_Listed records_
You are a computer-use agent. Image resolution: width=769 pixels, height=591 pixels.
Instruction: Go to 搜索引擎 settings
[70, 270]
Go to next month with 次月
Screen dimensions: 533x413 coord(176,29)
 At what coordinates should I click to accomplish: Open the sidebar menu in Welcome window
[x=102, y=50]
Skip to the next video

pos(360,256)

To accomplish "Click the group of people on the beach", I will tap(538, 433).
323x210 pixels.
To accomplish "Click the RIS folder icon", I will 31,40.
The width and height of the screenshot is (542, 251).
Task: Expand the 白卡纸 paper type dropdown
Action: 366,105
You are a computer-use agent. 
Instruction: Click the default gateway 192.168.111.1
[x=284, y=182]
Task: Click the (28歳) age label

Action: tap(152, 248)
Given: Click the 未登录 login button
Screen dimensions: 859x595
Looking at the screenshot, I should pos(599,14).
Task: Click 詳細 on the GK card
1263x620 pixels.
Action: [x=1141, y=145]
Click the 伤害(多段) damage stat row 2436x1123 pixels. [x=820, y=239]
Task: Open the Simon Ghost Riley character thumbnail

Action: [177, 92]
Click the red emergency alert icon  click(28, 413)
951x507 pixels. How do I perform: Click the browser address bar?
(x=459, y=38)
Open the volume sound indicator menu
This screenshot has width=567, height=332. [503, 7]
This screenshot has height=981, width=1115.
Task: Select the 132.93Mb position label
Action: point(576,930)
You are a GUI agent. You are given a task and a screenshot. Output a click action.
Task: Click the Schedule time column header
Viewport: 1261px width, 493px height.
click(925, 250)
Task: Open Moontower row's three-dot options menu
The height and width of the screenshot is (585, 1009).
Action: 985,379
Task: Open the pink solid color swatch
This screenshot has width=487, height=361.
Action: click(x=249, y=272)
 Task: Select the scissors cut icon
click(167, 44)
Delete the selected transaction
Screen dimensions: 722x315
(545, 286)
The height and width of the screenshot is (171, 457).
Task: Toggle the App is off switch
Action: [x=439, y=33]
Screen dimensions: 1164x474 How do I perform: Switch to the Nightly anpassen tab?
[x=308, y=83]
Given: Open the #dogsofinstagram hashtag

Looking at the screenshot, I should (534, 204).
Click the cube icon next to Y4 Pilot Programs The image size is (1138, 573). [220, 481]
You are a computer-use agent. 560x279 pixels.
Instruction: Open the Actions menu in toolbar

_Description of the task_
For every line of the listing, produce an identical copy.

_Reply_
You are a computer-use agent. Image resolution: width=769 pixels, height=591 pixels.
Instruction: Go to 搜索引擎 settings
[70, 270]
Go to next month with 次月
Screen dimensions: 533x413 coord(176,29)
 At what coordinates should I click to accomplish: Open the sidebar menu in Welcome window
[x=102, y=50]
Skip to the next video

pos(360,256)

To accomplish "Click the group of people on the beach", I will tap(538, 433).
323x210 pixels.
To accomplish "Click the RIS folder icon", I will 31,40.
The width and height of the screenshot is (542, 251).
Task: Expand the 白卡纸 paper type dropdown
Action: 366,105
You are a computer-use agent. 
Instruction: Click the default gateway 192.168.111.1
[x=284, y=182]
Task: Click the (28歳) age label

Action: tap(152, 248)
Given: Click the 未登录 login button
Screen dimensions: 859x595
Looking at the screenshot, I should pos(599,14).
Task: Click 詳細 on the GK card
1263x620 pixels.
Action: [x=1141, y=145]
Click the 伤害(多段) damage stat row 2436x1123 pixels. [x=820, y=239]
Task: Open the Simon Ghost Riley character thumbnail

Action: [177, 92]
Click the red emergency alert icon  click(28, 413)
951x507 pixels. How do I perform: Click the browser address bar?
(x=459, y=38)
Open the volume sound indicator menu
This screenshot has width=567, height=332. [503, 7]
This screenshot has height=981, width=1115.
Task: Select the 132.93Mb position label
Action: point(576,930)
You are a GUI agent. You are given a task and a screenshot. Output a click action.
Task: Click the Schedule time column header
Viewport: 1261px width, 493px height.
click(925, 250)
Task: Open Moontower row's three-dot options menu
The height and width of the screenshot is (585, 1009).
Action: 985,379
Task: Open the pink solid color swatch
This screenshot has width=487, height=361.
Action: click(x=249, y=272)
 Task: Select the scissors cut icon
click(167, 44)
Delete the selected transaction
Screen dimensions: 722x315
(545, 286)
The height and width of the screenshot is (171, 457).
Task: Toggle the App is off switch
Action: [x=439, y=33]
Screen dimensions: 1164x474 How do I perform: Switch to the Nightly anpassen tab?
[x=308, y=83]
Given: Open the #dogsofinstagram hashtag

Looking at the screenshot, I should (534, 204).
Click the cube icon next to Y4 Pilot Programs The image size is (1138, 573). [220, 481]
You are a computer-use agent. 560x279 pixels.
Instruction: Open the Actions menu in toolbar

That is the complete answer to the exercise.